Der frühere HSV-Profi arbeitet nach seiner schweren Knieverletzung im Hamburger Epi-Zentrum an seinem Comeback. Ein Ortsbesuch.

Hamburg. Es ist heiß. Draußen, aber vor allem drinnen. „Das ist doch nicht heiß“, sagt Piotr Trochowski, dem der Schweiß in Strömen über die Stirn läuft, „in Sevilla sind es 45 Grad im Sommer. Das ist heiß.“ 30 Sekunden Pause sind um, und Trochowskis spanischer Rehatrainer Sergio Dominguez mahnt im Kraftraum des Epi-Zentrums in Eimsbüttel die nächste Übung an: „Arriba, Ándale“, ruft Dominguez und wirft einen Medizinball in Trochowskis Richtung, den der frühere HSV-Profi fangen muss, dann ein Bauchaufzug und zurückwerfen. Auf! Los!

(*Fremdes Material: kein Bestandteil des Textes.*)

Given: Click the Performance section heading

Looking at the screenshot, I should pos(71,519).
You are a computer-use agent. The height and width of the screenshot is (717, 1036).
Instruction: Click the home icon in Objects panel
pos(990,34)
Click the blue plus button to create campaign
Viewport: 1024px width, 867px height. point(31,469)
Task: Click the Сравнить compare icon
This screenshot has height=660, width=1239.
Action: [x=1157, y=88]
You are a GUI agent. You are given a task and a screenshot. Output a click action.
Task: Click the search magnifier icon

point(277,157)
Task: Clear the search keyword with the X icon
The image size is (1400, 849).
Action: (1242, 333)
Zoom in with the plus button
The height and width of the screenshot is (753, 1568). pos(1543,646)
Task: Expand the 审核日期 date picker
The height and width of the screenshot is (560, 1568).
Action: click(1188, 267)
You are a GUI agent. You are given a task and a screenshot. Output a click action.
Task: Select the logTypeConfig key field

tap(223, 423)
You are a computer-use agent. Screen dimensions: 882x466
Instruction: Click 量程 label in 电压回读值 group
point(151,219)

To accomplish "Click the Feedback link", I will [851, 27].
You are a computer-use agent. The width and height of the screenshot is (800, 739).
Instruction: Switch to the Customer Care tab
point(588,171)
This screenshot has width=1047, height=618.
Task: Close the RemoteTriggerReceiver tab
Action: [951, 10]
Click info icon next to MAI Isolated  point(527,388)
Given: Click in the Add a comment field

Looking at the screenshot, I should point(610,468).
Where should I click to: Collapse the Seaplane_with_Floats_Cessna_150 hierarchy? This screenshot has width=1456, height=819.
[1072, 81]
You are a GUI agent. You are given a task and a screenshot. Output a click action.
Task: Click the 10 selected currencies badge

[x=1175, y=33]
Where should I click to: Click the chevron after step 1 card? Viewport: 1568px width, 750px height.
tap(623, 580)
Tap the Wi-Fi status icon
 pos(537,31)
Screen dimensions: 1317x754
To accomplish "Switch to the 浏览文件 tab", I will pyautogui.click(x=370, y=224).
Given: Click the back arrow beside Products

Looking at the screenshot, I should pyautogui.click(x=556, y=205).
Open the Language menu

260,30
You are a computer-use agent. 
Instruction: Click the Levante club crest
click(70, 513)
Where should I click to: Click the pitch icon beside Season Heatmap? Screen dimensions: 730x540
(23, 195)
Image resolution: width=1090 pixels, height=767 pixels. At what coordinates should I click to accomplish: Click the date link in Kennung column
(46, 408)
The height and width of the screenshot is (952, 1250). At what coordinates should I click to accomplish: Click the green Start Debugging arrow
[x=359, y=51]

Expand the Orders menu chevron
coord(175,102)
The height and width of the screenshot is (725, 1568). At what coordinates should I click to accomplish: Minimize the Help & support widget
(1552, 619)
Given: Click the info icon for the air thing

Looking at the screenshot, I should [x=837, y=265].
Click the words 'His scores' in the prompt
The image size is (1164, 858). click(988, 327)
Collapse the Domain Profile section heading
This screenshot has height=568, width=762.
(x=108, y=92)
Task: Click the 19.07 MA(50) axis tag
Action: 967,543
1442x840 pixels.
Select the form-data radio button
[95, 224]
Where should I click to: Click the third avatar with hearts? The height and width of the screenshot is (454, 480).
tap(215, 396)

„Das Programm ist natürlich anstrengend, aber ich weiß ja, wofür ich mich quäle“, sagt Trochowski, der gerade für eine Woche in seiner Heimatstadt Hamburg zu Besuch ist. Für den FC Sevilla, für sich, für sein Comeback, aber vor allem für seine Karriere.

Zwischen dem Tor gegen Barcelona und der Verletzung lagen nur zwölf Minuten

Rückblick: Es war der 29. September 2012, als Trochowski in nur zwölf Minuten Himmel und Hölle eines Fußballerlebens erlebte. Gerade hatte der Mittelfeldmann zur 1:0-Führung gegen den FC Barcelona getroffen, als er einen heftigen Schmerz im rechten Knie spürte. Trochowski musste vom Feld. Erste Diagnose: nichts Schlimmes. Trotzdem flog der frühere Nationalspieler zu DFB-Arzt Hans-Wilhelm Müller-Wohlfahrt nach München, der nach kurzer Untersuchung für die bittere Gewissheit sorgte: Knorpelschaden.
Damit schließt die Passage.